§ **Aufgabe**
Schreibe nur die Zeilen ab der Zeile mit „coordinates (52, 573).“ bis einschließlich der Zeile mit „Image resolution: width=591“ in eine CSV mit den Spalten „text“ und „antwort“ um, mit einer Datenzeile für jedes Paar aus Text und Antwort. Setze jedes Feld in Anführungszeichen und ersetze Zeilenumbrüche darin durch Leerzeichen.

----- Extrahierte Zeilen -----

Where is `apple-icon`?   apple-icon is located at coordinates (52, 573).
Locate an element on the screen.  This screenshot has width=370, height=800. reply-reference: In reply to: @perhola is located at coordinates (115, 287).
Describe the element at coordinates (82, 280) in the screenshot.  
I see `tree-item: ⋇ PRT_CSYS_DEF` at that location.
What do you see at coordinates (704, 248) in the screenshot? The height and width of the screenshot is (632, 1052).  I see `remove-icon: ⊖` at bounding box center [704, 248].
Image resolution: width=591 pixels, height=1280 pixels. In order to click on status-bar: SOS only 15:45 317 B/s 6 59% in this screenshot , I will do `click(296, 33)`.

-----
----- Extrahierte Zeilen -----

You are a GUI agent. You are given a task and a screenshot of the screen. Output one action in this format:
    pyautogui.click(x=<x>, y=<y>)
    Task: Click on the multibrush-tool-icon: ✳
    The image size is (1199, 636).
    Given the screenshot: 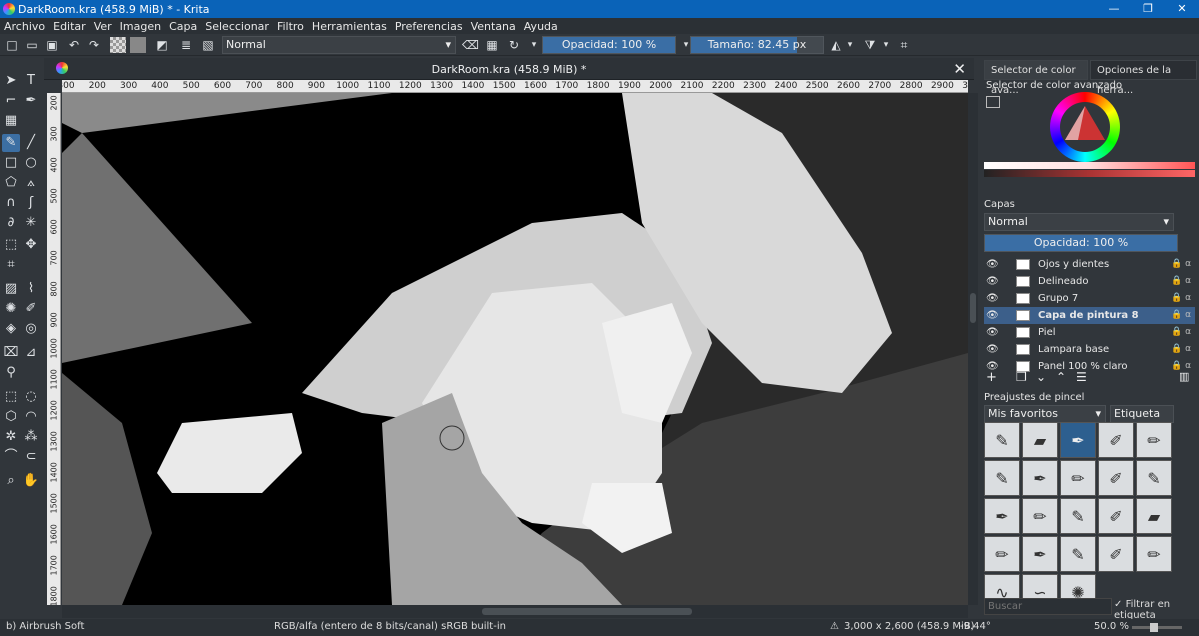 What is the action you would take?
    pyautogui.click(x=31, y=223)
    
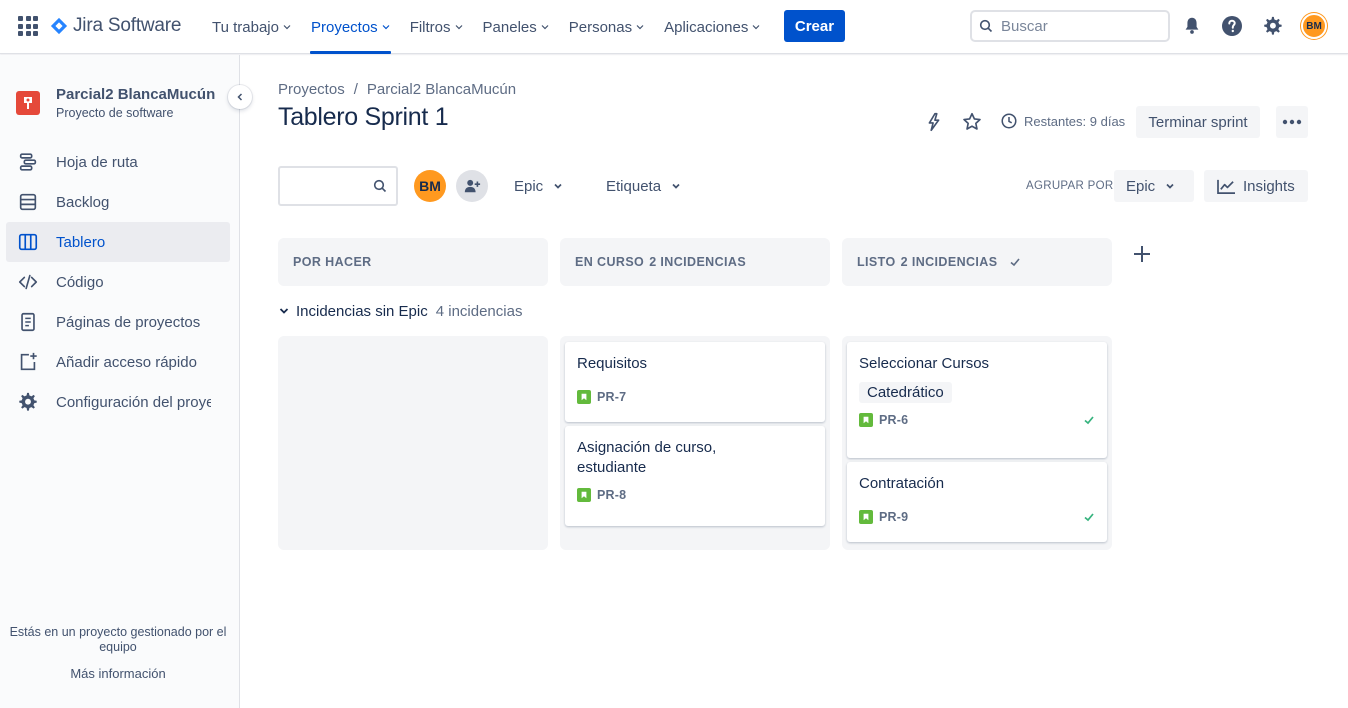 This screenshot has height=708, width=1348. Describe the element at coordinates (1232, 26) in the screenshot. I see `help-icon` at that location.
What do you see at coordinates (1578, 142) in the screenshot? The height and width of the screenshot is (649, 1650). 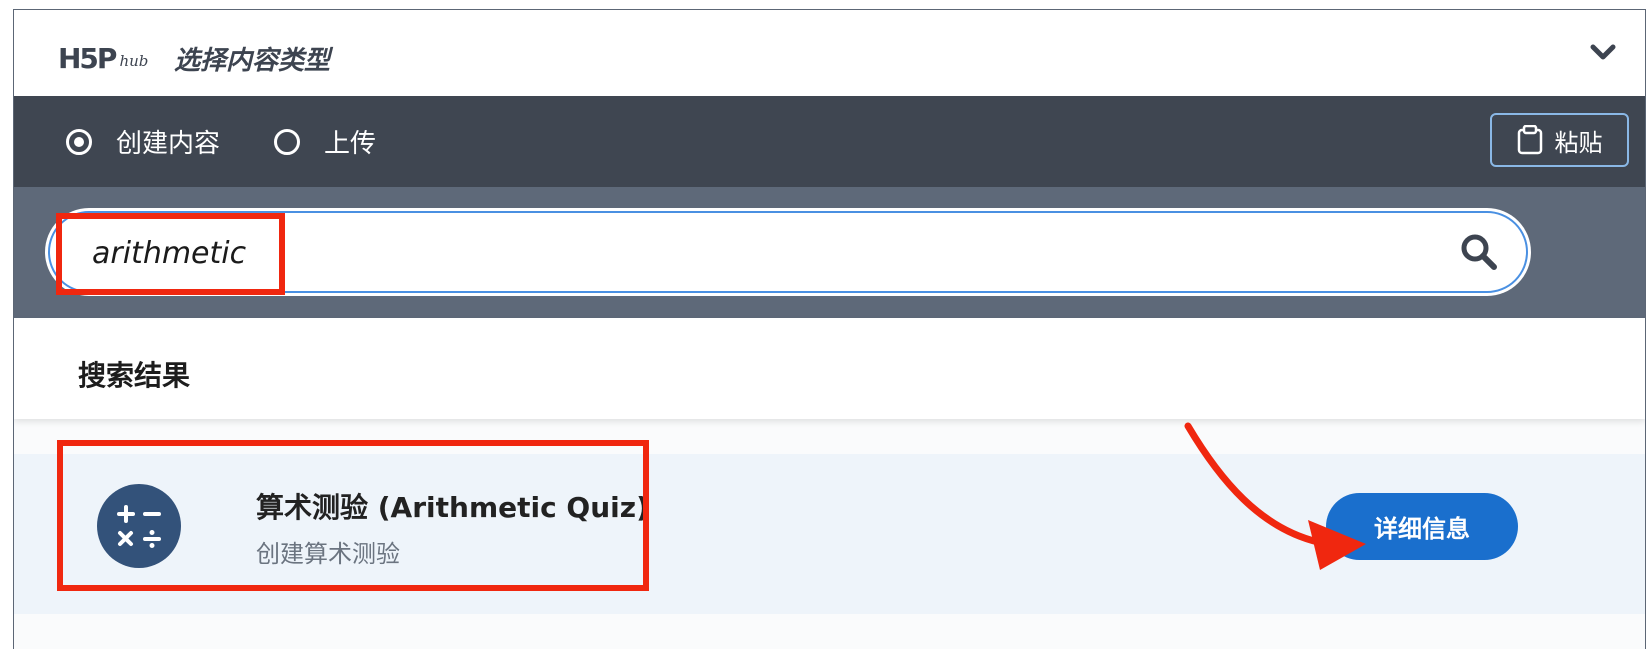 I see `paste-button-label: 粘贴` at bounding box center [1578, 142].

-----

§ **Antwort**
text,antwort
"Where is `apple-icon`?","apple-icon is located at coordinates (52, 573)."
"Locate an element on the screen.","This screenshot has width=370, height=800. reply-reference: In reply to: @perhola is located at coordinates (115, 287)."
"Describe the element at coordinates (82, 280) in the screenshot.","I see `tree-item: ⋇ PRT_CSYS_DEF` at that location."
"What do you see at coordinates (704, 248) in the screenshot? The height and width of the screenshot is (632, 1052).","I see `remove-icon: ⊖` at bounding box center [704, 248]."
"Image resolution: width=591 pixels, height=1280 pixels. In order to click on status-bar: SOS only 15:45 317 B/s 6 59% in this screenshot",", I will do `click(296, 33)`."